_TASK OBJECTIVE_.
Please return exactly the line that contains "has height=600, width=1464." and every line after it, through the last line of the records below, with no pictures.

---------- DATA EXCERPTS ----------

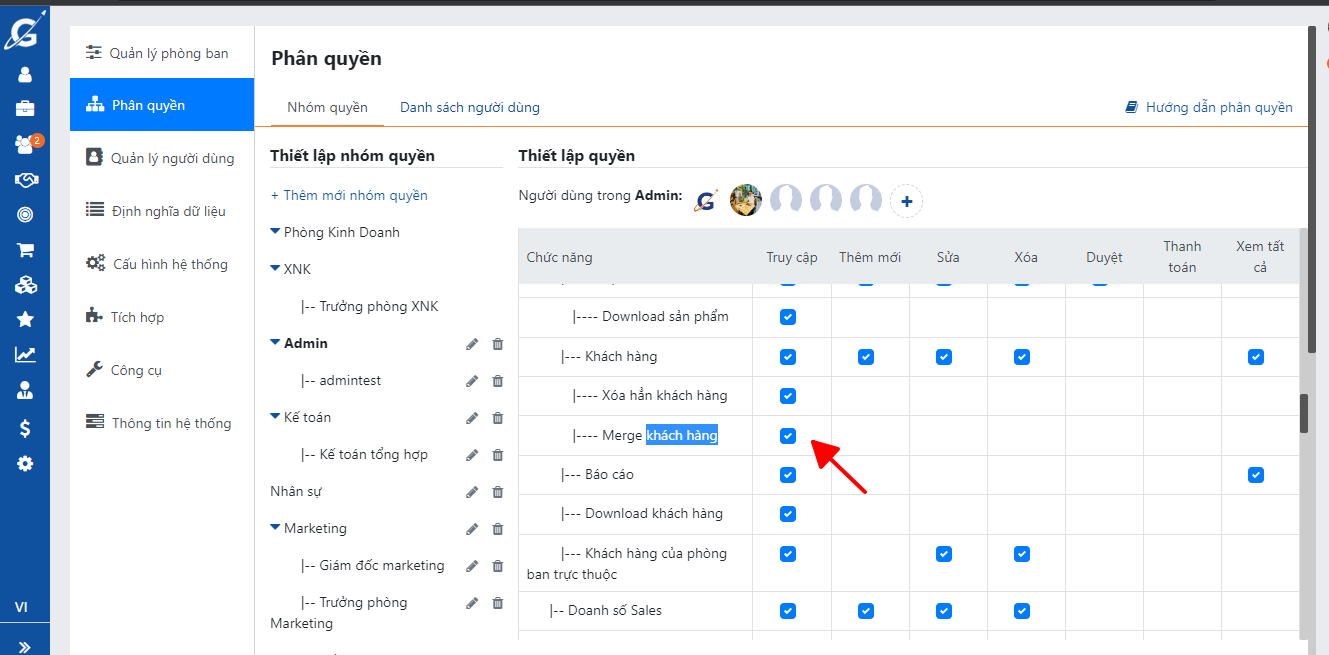
Task: Click the handshake icon in sidebar
Action: click(25, 180)
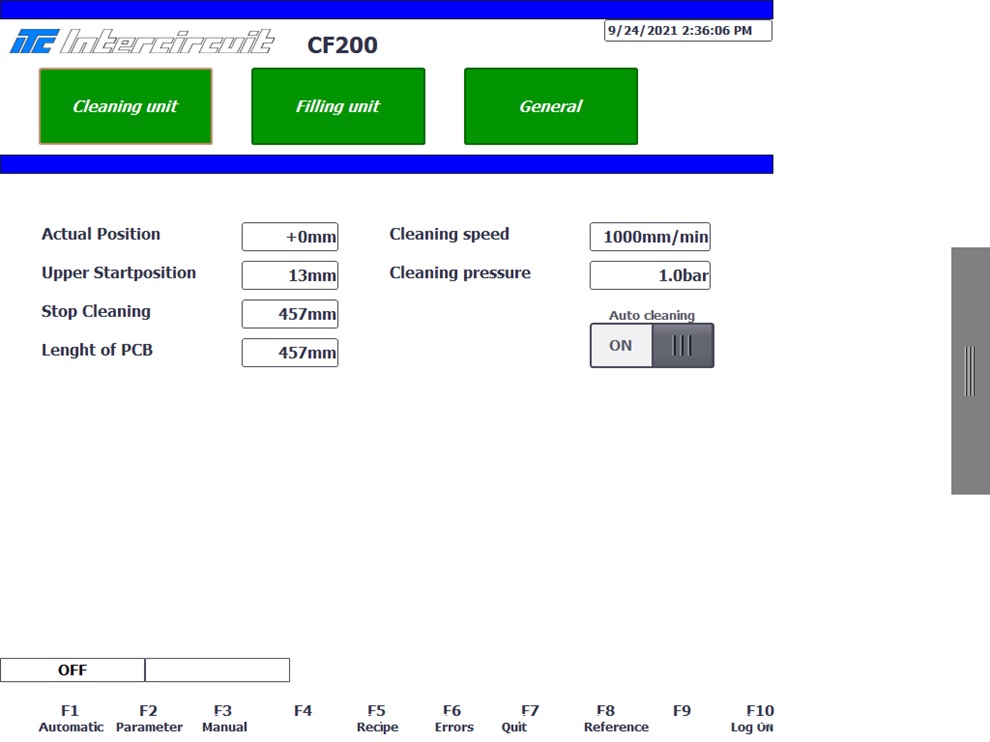This screenshot has height=742, width=990.
Task: Click the gray side panel slide handle
Action: point(969,371)
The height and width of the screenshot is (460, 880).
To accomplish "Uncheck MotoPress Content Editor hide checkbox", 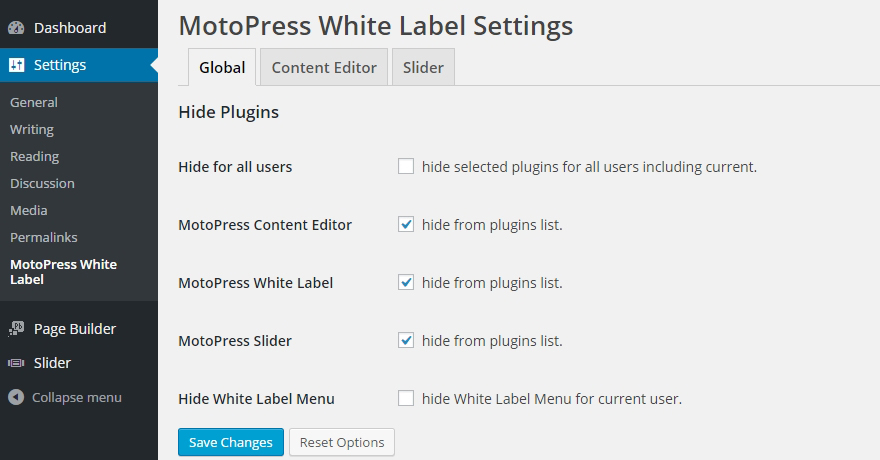I will (x=406, y=225).
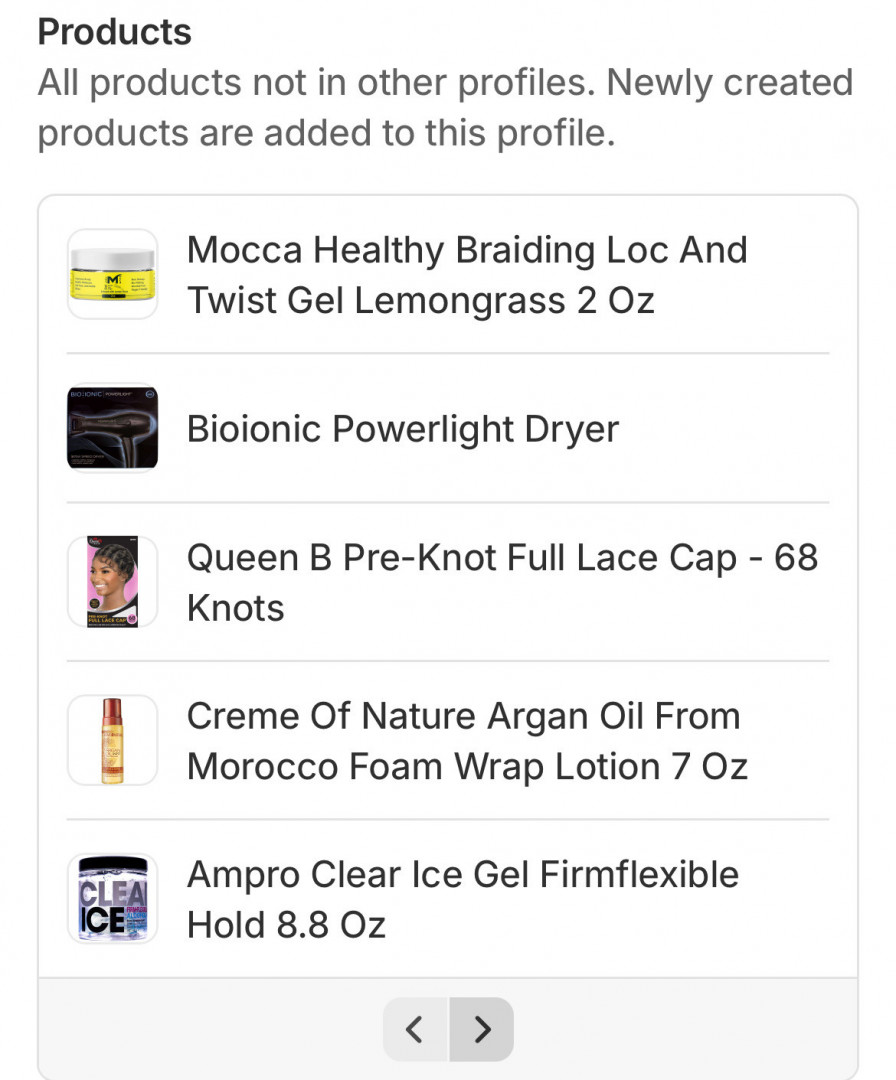This screenshot has width=896, height=1080.
Task: Click 'products are added to this profile' text
Action: (326, 132)
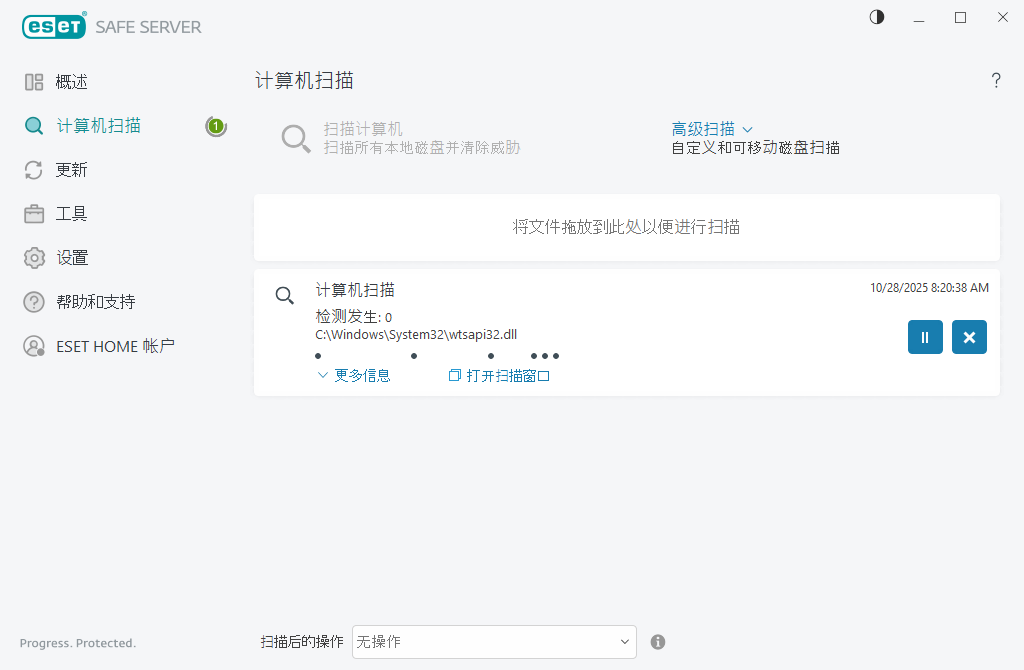Click the info icon beside 扫描后的操作
This screenshot has width=1024, height=670.
tap(658, 642)
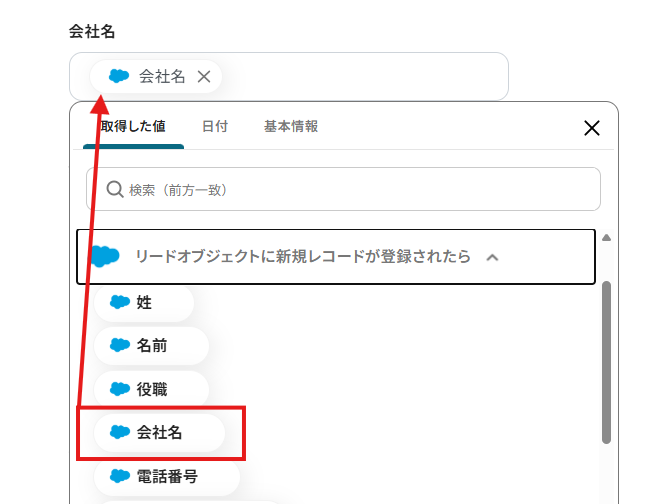Open the 基本情報 tab
The image size is (665, 504).
291,127
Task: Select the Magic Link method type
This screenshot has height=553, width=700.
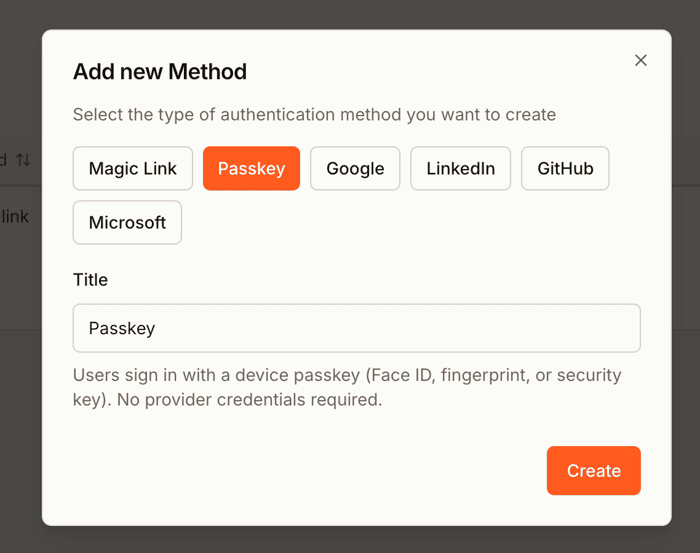Action: [133, 168]
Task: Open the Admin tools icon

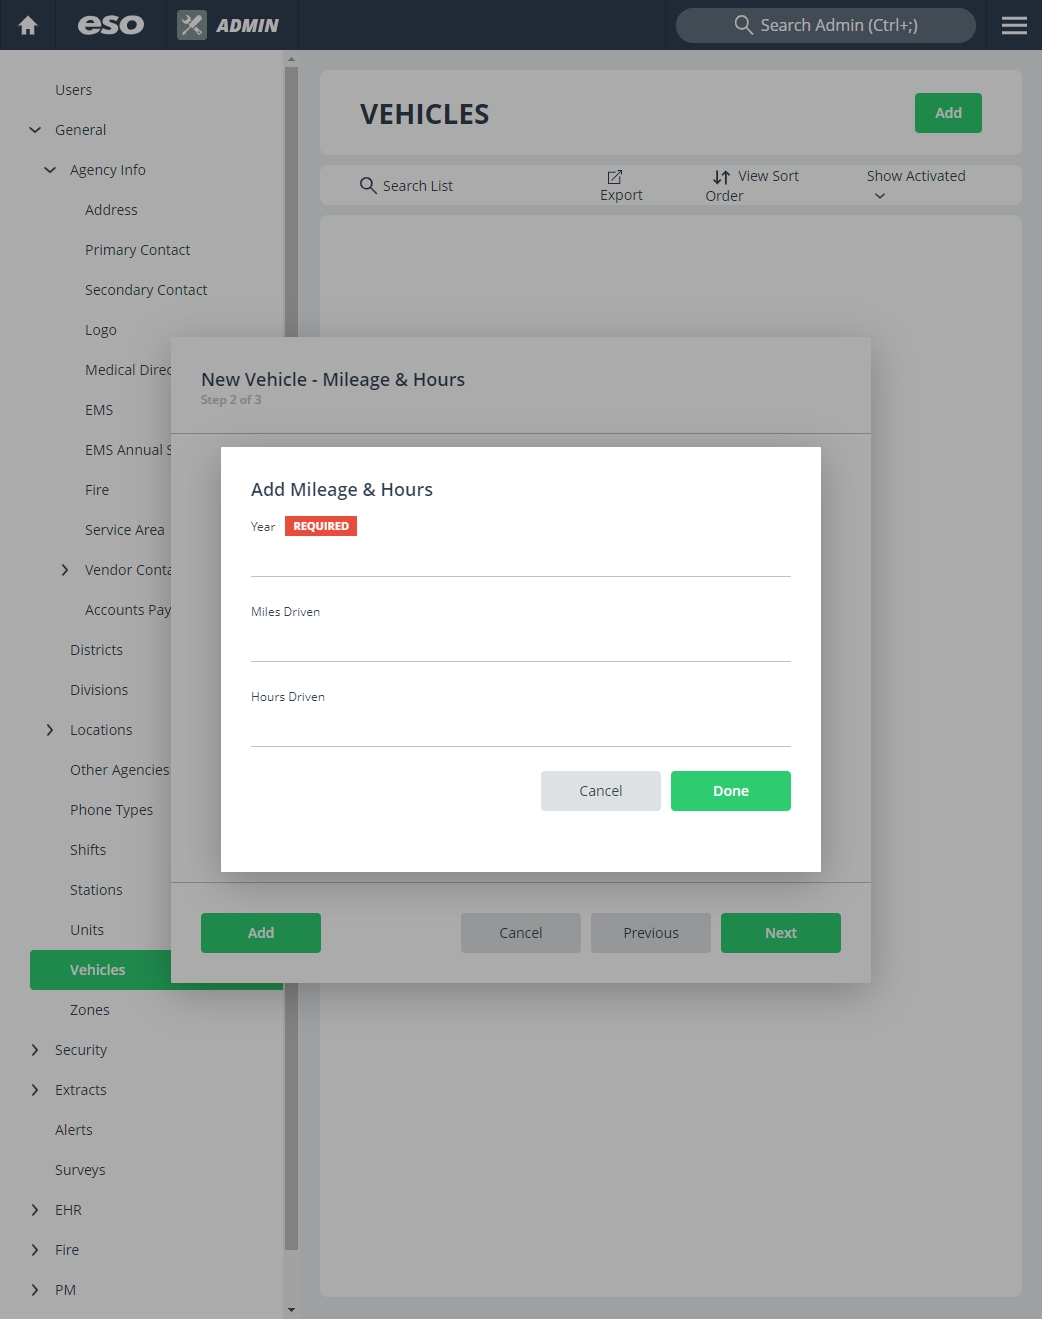Action: coord(192,25)
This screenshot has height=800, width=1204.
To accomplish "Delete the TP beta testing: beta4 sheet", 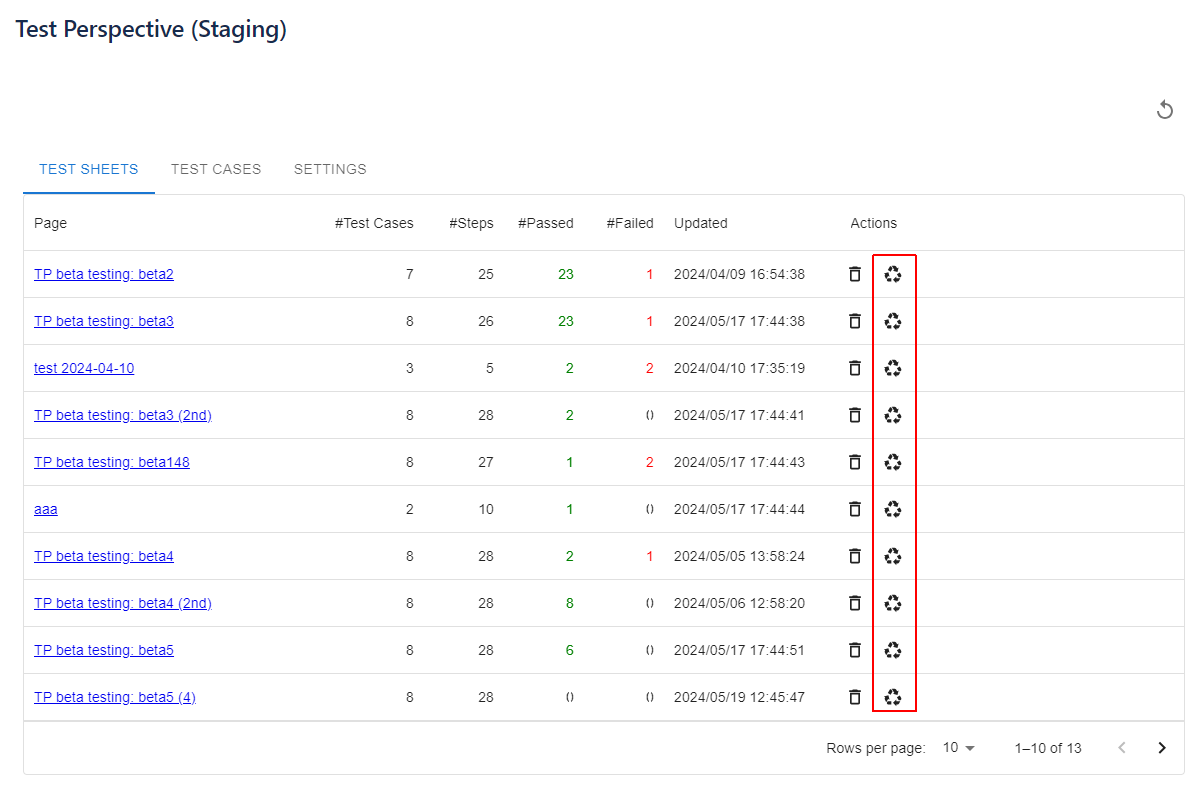I will pyautogui.click(x=854, y=556).
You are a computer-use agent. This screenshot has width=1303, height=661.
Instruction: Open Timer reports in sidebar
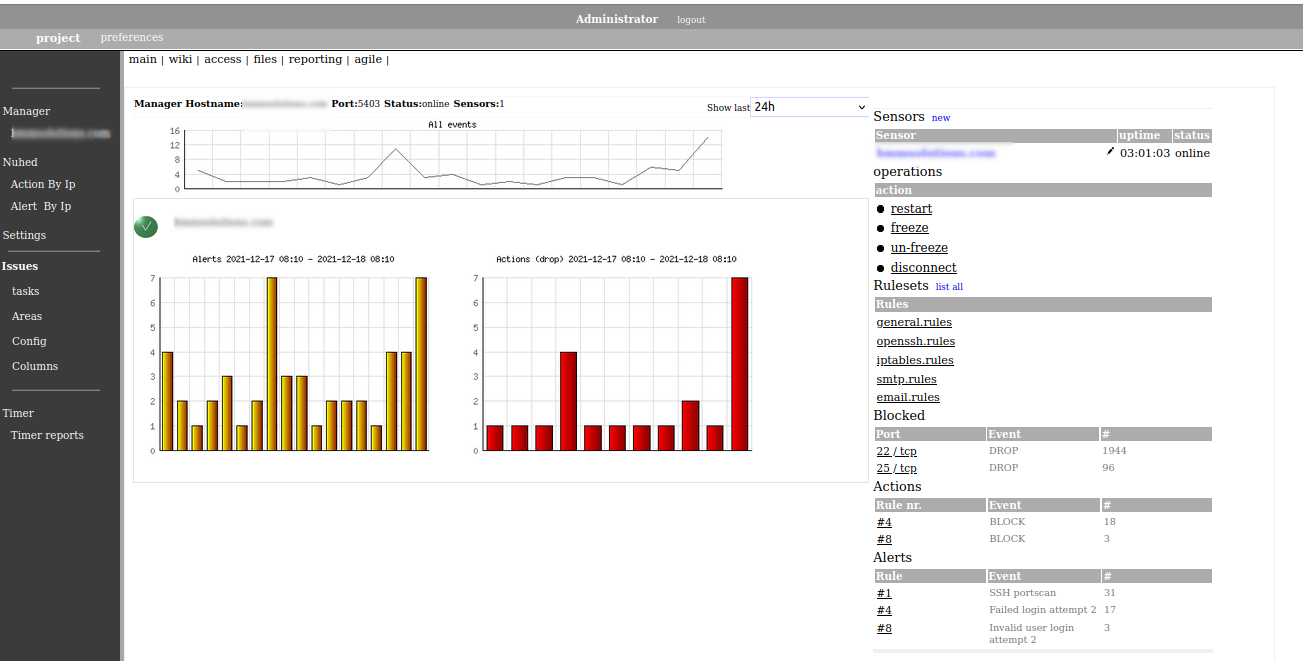coord(47,435)
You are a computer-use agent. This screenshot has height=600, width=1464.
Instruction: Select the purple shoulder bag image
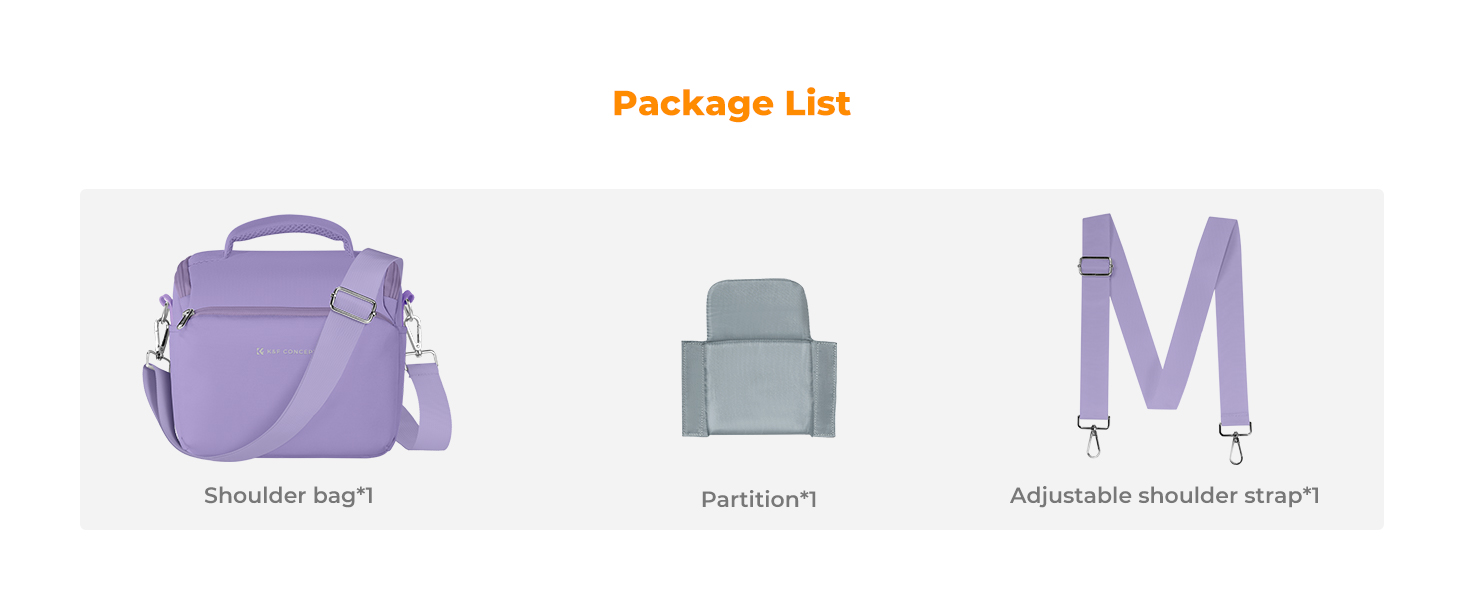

----------

_RESULT FOR THIS TASK_.
You are a computer-use agent. This screenshot has height=600, width=1464.
Instruction: Select the purple shoulder bag image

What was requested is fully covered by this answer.